WHAT TO DO |
a – Using the cinnamon roll text, answer these:
(i) What three causes does it give for rolls coming out hard?
(ii) What should be added to make the icing thinner?
(iii) How much should the dough grow while it rises?
b – List every add-in that the cinnamon roll text suggests putting in the filling.

QUOTED PASSAGE |
○ ○ ○ ○ ○ ○ ○

Why did my cinnamon rolls come out hard? This could be due to over-kneading the dough, adding too much flour, or baking them for too long. Ensure you follow the recipe closely, especially regarding dough consistency and baking time.

Can I add nuts or raisins? Absolutely! Feel free to add chopped nuts, raisins, or even chocolate chips to the filling for added texture and flavor.

Why didn’t my rolls rise? There could be several reasons, including expired yeast, dough that’s too cold during the rising phase, or not allowing enough time for the rolls to rise. Make sure your yeast is fresh, the dough is kept in a warm place, and you give it enough time to double in size.

How do I make my icing thicker or thinner? To thicken the icing, add more powdered sugar. To thin it out, add a little milk or cream until you reach the desired consistency.

Cinnamon Rolls with Cream Cheese Icing

5 from 1 vote
Cinnamon-Rolls-with-Cream-Cheese-Icing-1
This recipe for Cinnamon Rolls with Cream Cheese Icing is guaranteed to delight. The rolls are incredibly soft and fluffy, brimming with a lusciously sweet and buttery cinnamon filling.

○ ○ ○ ○ ○ ○ ○

DATA SECTION |
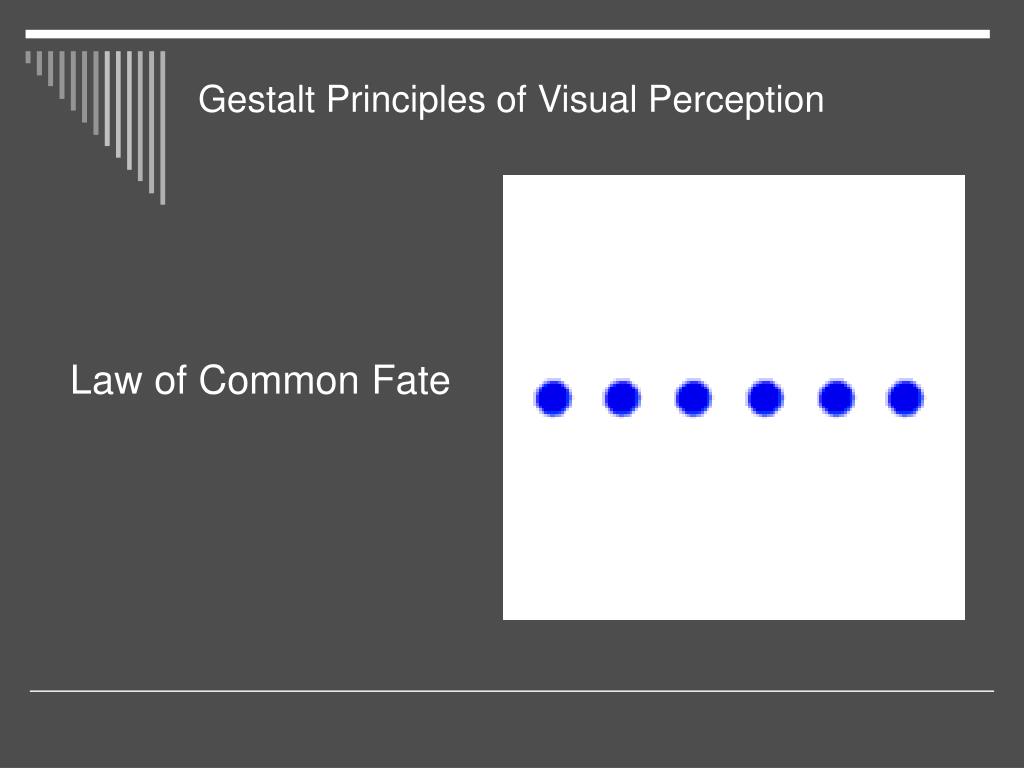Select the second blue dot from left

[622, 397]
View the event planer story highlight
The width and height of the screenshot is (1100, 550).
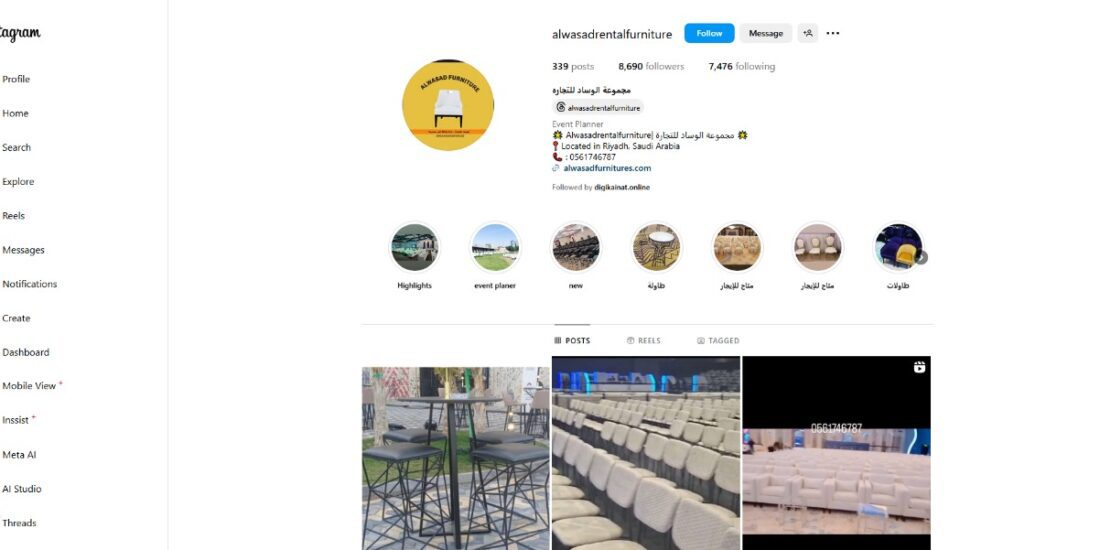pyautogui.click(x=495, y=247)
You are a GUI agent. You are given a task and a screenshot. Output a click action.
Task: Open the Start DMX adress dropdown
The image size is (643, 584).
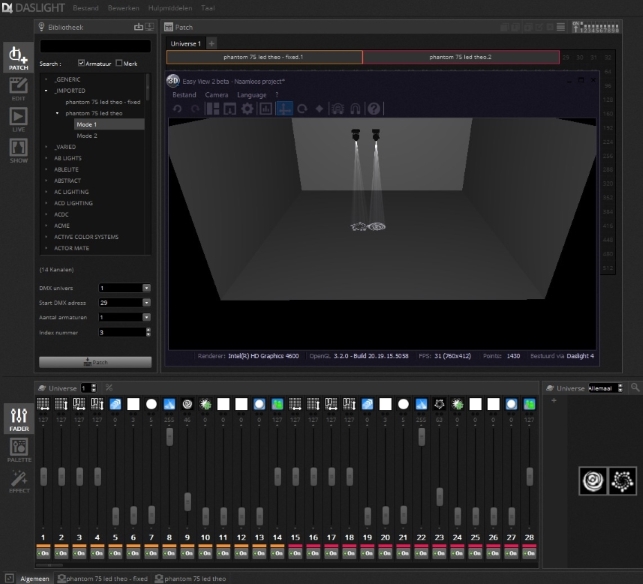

○ ○ ○ ○ ○ ○ ○

SOLUTIONS |
a –
(i) Over-kneading the dough, adding too much flour, or baking them for too long.
(ii) A little milk or cream.
(iii) It should double in size.

b – Chopped nuts, raisins, chocolate chips